In the newest report, J. Russell George, the Treasury Department's inspector general for tax administration, said that despite prior reports and congressional testimony urging changes, IRS management has not developed organizational processes and procedures to address potential fraud schemes, and that no action had been taken to analyze information from previously processed applications to identify those that might be questionable.
Mr.

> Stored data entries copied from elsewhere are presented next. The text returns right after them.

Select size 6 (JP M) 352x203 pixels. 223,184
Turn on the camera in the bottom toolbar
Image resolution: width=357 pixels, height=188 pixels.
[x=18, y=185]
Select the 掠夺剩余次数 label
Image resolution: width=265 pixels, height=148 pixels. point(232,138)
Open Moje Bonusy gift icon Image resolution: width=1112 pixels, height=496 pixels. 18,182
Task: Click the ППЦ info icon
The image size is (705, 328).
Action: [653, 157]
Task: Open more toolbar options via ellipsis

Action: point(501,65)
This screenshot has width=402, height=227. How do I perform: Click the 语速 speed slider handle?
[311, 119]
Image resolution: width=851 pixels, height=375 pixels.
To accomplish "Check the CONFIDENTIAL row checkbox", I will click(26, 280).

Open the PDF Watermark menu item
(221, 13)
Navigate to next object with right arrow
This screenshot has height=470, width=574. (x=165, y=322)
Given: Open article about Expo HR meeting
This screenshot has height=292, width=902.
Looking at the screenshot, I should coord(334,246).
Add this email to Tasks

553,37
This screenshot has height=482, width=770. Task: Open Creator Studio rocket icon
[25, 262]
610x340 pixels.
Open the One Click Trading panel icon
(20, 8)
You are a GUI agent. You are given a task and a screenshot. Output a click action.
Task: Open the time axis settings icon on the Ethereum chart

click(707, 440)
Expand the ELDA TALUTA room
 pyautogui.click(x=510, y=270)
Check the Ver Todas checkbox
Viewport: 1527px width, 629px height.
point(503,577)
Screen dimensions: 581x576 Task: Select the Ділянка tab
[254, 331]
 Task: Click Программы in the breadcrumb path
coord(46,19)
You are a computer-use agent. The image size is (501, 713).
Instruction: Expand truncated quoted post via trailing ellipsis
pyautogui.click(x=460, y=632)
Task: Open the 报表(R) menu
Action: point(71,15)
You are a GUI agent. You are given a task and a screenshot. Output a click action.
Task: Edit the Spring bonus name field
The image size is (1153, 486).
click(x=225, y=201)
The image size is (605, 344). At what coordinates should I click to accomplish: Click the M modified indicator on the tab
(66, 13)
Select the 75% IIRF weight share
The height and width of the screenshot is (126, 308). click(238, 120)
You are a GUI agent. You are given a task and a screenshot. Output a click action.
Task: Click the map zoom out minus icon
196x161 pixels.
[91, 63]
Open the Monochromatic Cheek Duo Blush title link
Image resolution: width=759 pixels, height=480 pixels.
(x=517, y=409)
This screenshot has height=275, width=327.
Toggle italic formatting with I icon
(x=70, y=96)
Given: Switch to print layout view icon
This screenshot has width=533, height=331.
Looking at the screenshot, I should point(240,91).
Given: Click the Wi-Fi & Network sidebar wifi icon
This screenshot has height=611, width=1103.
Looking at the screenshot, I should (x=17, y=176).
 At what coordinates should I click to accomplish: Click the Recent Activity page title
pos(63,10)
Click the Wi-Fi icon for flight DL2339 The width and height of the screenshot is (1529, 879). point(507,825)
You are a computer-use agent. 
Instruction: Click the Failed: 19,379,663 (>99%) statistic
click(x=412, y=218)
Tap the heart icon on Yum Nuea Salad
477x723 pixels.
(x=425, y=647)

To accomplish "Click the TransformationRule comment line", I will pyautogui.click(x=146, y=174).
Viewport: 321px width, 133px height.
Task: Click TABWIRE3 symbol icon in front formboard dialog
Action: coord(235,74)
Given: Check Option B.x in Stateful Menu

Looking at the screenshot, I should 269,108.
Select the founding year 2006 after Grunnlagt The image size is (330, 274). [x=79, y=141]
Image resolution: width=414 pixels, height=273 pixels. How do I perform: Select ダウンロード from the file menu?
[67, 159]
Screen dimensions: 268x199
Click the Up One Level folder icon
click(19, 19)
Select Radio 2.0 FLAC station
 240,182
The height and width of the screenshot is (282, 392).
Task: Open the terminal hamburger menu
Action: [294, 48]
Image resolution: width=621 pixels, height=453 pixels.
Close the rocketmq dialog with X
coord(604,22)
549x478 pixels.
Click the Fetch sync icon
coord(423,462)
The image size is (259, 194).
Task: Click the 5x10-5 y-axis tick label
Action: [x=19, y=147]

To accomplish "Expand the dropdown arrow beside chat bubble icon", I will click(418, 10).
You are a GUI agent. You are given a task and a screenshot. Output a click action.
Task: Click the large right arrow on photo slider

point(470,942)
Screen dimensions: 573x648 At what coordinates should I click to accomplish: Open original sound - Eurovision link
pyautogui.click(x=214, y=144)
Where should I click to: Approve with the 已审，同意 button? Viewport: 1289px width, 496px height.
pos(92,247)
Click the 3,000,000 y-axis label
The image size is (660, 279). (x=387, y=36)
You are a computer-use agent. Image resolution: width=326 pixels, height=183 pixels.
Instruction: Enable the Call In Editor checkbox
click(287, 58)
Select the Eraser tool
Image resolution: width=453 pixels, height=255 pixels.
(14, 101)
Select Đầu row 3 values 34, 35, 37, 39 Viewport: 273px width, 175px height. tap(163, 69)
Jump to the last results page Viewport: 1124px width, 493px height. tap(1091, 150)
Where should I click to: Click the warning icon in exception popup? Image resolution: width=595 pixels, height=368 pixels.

George also said his tax examiners were concerned that IRS management will reverse the revenue service's new focus of ensuring that only qualified people receive the tax credits.
The tax credits center around a document created by the IRS and known as the Individual Taxpayer Identification Number, or ITIN, which is issued to people not eligible for a U.S. Social Security card because of their illegal immigration status, but are required to file tax returns because they earned money in the United States.
In reports and congressional testimony dating back to 2009, the inspector general's office has warned the IRS that action was needed to ensure the proper use of the ITINs and to verify or limit refundable credit claims.
The reports and testimony noted that claims for additional child tax credits by those holding ITIN cards had increased significantly, jumping from $924 million in 2005 to $4.2 billion in 2011.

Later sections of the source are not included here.